## EXERCISE OBJECTIVE
Give, as a numbered list with blank lines omitted, the entries below starting at the line containing "How do I perform: Open" and ending at the line containing "[x=333, y=371]", both included.

## INFORMATION PROVIDED
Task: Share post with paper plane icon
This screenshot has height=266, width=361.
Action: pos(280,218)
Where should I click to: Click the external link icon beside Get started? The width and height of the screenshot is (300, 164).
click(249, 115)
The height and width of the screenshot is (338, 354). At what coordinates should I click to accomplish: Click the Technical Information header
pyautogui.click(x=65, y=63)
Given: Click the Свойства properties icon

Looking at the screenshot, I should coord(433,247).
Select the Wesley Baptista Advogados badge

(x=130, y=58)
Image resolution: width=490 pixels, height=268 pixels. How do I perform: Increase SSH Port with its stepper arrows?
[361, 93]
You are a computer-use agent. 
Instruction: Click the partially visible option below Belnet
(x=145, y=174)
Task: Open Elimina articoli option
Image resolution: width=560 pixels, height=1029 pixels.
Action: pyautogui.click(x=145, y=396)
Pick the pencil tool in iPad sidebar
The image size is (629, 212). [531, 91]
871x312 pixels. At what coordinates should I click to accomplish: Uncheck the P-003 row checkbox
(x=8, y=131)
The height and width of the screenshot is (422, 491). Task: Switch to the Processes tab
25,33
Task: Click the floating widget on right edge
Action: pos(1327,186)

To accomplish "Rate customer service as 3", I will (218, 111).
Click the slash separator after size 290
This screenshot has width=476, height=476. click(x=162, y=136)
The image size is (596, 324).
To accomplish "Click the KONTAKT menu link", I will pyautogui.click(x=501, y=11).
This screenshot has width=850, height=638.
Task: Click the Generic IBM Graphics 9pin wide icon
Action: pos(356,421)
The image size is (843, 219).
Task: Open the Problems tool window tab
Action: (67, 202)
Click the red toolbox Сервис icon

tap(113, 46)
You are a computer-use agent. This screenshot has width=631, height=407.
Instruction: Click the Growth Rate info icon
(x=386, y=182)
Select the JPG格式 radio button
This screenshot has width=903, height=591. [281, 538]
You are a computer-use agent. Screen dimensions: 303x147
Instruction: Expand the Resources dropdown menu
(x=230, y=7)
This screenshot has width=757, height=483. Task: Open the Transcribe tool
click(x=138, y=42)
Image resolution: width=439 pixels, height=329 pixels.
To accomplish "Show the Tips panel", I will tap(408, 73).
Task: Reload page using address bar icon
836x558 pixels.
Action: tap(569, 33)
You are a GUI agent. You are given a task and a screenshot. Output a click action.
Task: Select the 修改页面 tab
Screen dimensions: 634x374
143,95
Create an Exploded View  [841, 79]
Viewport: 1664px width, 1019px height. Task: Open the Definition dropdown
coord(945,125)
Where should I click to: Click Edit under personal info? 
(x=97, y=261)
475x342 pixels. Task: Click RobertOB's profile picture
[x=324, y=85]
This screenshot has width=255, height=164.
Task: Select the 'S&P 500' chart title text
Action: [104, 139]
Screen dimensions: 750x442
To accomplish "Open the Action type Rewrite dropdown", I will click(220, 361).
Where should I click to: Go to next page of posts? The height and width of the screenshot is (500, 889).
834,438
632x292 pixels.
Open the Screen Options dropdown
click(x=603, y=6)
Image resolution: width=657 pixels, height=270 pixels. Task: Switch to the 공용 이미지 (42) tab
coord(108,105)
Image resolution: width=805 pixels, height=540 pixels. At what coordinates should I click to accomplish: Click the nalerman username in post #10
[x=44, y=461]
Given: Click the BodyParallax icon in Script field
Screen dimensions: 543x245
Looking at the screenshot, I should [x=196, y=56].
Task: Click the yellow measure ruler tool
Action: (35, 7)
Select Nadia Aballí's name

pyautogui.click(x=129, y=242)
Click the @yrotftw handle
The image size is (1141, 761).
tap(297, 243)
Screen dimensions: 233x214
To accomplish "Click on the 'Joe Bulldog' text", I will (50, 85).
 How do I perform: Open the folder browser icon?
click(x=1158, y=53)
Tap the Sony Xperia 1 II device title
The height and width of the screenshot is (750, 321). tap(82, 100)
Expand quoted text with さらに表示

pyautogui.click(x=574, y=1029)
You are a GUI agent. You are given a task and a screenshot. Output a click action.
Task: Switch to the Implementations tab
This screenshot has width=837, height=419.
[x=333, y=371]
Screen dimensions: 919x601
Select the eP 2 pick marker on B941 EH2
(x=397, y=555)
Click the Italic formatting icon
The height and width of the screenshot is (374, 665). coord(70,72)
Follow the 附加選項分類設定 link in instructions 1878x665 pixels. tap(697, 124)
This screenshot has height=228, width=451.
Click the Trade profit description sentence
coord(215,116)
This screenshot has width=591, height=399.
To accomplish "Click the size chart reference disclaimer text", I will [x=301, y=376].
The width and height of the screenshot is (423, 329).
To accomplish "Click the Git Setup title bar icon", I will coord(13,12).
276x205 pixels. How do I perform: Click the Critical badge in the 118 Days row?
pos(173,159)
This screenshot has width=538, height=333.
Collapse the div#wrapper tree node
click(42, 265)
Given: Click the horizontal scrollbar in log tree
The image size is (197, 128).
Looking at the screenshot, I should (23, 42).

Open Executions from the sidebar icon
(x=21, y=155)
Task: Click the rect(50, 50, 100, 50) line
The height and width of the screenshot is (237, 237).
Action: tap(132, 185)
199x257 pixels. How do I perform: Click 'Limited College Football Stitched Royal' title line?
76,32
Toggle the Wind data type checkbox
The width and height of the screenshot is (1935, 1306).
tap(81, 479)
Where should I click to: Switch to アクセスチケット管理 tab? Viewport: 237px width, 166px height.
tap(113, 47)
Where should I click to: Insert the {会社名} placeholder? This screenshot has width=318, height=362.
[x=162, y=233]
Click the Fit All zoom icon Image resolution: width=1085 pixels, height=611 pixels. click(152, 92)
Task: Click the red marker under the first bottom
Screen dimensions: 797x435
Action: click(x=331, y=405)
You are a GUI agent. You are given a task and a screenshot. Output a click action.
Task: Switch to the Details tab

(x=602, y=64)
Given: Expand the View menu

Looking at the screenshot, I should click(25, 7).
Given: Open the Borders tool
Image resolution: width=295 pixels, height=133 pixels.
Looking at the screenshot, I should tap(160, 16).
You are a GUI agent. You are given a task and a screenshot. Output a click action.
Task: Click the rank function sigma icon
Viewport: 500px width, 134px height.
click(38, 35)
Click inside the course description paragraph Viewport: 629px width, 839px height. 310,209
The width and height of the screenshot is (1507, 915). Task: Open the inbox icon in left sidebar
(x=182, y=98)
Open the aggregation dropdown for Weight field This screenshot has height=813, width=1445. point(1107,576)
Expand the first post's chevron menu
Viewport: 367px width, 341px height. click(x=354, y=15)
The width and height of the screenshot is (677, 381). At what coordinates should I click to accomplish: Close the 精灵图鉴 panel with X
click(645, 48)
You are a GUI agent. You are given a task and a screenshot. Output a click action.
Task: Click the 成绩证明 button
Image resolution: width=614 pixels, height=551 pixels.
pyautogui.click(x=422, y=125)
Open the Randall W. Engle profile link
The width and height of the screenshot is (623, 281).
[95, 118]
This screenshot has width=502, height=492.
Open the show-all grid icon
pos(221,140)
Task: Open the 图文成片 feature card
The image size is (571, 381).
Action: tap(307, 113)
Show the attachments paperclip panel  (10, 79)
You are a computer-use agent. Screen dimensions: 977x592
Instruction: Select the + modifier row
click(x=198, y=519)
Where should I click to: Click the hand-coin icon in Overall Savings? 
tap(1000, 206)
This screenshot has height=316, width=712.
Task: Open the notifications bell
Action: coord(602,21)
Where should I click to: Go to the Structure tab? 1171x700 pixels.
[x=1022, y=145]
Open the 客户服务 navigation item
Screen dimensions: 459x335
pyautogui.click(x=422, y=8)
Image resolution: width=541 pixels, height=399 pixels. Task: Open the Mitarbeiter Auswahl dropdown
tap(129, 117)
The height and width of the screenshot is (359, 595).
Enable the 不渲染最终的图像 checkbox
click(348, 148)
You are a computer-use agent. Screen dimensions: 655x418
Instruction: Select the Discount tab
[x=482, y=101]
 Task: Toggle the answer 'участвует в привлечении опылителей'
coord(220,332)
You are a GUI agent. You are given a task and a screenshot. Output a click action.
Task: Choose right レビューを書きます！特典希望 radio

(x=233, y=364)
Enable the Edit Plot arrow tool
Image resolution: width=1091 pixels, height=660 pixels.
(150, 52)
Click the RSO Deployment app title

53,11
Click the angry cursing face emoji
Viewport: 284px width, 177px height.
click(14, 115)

## FULL RESPONSE
1.  How do I perform: Open the folder browser icon?
2. click(x=1158, y=53)
3. Tap the Sony Xperia 1 II device title
4. The height and width of the screenshot is (750, 321). tap(82, 100)
5. Expand quoted text with さらに表示
6. pyautogui.click(x=574, y=1029)
7. You are a GUI agent. You are given a task and a screenshot. Output a click action.
8. Task: Switch to the Implementations tab
9. This screenshot has width=837, height=419.
10. [x=333, y=371]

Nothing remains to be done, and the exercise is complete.